Thank you for replying. I am working on the relationship between labor, slavery, how money functions and robots. I was inspired to pursue this, of course, by the rise of cryptocurrencies and the oddity of cryptocurrency mining to keep the ledger more or less reliable. Money is no more than a symbol or token that represents labor. So all money is essentially a "future" based on the how much that labor congealed into the coin of whatever material from sea shell to bitcoin will be worth in the future. Money entails labor, in fact it is essentially distilled labor. This is an idea shared both by Locke and Marx. So... what happens when the labor is entirely artificial? Robot labor? Add this to the realization that slavery has always been a way to transform a human being into fungible labor. So in a way human slaves have been a sort of "future" as well. A dehumanized human whose value must be used before a certain time, death. The upshot of this is I think robots, so long as they have no self interest, no genuine desires, can finally be the perfect exploitable labor force to usher in a potential Marxist/Lockean "utopia." Money is a fiction we need for economics. In fact money is older than the gods, if you look at the most ancient texts. They are ledgers not myths. Barter is in fact pre-human entirely. Animals barter.
The trick is to understand "future" value. The Chicago (Mercantile Exchange) Futures Market or gambling or investment of any sort all entails creating a fictional future and then making present decisions and sacrifices on that projected not yet existing future. We "bank" on the future. And I think that is the essence of human consciousness as opposed to AI. It has no future. We actually live in the future as much as the present, perhaps more.

- **Exercise tasks**:
1. Answer these questions using the text on money, labor and robots:
(a) Which two thinkers share the idea that money is distilled labor?
(b) What are the most ancient texts, if they are not myths?
(c) What does the text say AI does not have?
2. Rewrite the part of the text on money, labor and robots that opens with the words "The trick is" and closes with "present, perhaps more.", replacing "gambling" with "betting".
3. Carry the text on money, labor and robots forward from the point where it stops.

(Stored data entries)
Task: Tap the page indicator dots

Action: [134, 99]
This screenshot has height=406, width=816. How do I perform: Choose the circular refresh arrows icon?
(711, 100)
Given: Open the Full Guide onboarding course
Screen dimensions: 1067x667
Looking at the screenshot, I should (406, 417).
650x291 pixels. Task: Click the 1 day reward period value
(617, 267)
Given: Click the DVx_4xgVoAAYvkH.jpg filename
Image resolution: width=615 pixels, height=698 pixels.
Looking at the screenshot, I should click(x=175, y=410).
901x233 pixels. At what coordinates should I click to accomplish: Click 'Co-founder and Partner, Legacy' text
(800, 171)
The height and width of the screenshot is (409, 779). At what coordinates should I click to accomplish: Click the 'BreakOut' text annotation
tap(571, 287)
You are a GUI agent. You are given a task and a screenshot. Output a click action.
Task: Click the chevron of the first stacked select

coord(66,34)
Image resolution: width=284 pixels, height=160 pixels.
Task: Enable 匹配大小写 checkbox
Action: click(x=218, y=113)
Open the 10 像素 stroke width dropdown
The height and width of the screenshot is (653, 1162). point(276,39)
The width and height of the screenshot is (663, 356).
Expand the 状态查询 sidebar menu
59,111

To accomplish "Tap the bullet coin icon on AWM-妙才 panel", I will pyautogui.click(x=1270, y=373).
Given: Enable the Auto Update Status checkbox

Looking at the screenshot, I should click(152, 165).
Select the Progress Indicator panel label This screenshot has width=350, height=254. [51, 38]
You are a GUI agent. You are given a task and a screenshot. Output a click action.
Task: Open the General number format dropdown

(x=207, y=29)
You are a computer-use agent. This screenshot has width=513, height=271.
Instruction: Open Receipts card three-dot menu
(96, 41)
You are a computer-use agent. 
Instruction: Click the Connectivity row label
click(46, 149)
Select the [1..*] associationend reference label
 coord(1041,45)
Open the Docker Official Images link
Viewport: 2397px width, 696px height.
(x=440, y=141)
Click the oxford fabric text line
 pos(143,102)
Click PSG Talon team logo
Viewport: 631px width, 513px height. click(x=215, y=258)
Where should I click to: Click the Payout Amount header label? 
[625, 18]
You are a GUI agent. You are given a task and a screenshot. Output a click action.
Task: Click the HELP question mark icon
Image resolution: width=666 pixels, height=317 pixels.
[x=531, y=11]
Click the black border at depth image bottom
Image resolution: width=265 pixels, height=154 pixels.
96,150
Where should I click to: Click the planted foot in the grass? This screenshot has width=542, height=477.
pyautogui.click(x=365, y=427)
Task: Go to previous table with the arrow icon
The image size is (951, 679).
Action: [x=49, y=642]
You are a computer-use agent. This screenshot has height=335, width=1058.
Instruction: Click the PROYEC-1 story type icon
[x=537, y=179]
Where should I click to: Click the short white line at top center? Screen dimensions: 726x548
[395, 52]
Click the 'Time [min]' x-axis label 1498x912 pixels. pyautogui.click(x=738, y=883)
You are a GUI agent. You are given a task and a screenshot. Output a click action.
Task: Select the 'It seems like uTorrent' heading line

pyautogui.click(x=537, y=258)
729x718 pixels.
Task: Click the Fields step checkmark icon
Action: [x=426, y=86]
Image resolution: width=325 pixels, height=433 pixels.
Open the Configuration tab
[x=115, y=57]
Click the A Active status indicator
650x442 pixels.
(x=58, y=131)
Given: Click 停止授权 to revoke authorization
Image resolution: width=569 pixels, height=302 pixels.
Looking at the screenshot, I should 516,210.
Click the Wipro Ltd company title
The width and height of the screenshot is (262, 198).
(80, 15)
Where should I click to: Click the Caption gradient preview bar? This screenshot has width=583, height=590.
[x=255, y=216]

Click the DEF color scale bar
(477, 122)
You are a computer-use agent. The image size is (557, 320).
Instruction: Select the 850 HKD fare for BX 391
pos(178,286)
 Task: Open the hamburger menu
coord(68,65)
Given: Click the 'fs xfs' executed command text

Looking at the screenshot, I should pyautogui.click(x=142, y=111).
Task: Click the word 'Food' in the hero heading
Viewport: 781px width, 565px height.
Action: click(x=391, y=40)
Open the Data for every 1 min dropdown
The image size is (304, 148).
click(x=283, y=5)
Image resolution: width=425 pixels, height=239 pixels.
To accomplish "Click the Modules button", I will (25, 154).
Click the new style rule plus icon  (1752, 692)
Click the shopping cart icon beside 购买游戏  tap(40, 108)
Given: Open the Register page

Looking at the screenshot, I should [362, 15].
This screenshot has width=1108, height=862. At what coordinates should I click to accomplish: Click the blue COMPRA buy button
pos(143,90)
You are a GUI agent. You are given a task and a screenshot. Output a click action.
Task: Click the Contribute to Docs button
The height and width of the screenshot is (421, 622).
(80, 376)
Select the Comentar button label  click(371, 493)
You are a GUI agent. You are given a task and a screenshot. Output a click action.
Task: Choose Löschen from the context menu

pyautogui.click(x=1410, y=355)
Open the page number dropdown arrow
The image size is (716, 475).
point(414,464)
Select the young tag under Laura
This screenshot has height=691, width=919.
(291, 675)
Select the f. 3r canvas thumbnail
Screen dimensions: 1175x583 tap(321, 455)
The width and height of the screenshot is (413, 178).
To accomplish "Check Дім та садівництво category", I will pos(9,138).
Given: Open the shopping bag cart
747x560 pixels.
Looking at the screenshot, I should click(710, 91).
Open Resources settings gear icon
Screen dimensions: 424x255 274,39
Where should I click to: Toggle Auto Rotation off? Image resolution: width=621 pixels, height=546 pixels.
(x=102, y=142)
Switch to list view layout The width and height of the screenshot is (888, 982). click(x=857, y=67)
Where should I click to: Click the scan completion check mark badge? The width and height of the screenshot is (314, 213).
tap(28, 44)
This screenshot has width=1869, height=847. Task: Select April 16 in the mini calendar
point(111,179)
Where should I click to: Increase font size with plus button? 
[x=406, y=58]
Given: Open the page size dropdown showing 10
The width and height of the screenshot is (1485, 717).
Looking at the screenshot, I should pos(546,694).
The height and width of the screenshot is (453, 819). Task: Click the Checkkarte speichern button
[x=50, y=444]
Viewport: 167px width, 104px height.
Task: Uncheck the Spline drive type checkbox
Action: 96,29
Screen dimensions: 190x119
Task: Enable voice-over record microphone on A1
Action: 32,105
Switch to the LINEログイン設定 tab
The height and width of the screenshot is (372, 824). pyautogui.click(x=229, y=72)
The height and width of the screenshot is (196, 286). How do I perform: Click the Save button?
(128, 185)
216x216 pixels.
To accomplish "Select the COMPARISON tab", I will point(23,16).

- **Response list**:
1.
(a) Locke and Marx.
(b) Ledgers.
(c) A future.

2.
The trick is to understand "future" value. The Chicago (Mercantile Exchange) Futures Market or betting or investment of any sort all entails creating a fictional future and then making present decisions and sacrifices on that projected not yet existing future. We "bank" on the future. And I think that is the essence of human consciousness as opposed to AI. It has no future. We actually live in the future as much as the present, perhaps more.

3.
(I am a philosophy/ theology professor.)
Thanks for explaining in more depth. Speaking of money and the gods, maybe you've seen Richard Seaford's "Money and the Early Greek Mind," which attributes the origins of both philosophy and tragedy to the invention of coinage. It's the use of money, he argues, that creates a sense that the world is made up of impersonal forces that act according to universal rules. Tragedy is coming up against such indifferent abstractions; philosophy is the search for them. Perhaps the absence of money in some future Utopia would make abstraction less prominent as an aspect of life?
This is assuming this future Utopia would not use money -- something some Soviet economists actually proposed (see Francis Spufford's "Red Plenty").
OTOH, some ethicists will say we can't treat AI as exploitable labor -- either because (a) exploitation of robots will spill over into exploitation of people (that's the argument of the Campaign Against Sex Robots) or (b) AI will eventually be entitled to moral consideration that will bar us from exploiting it.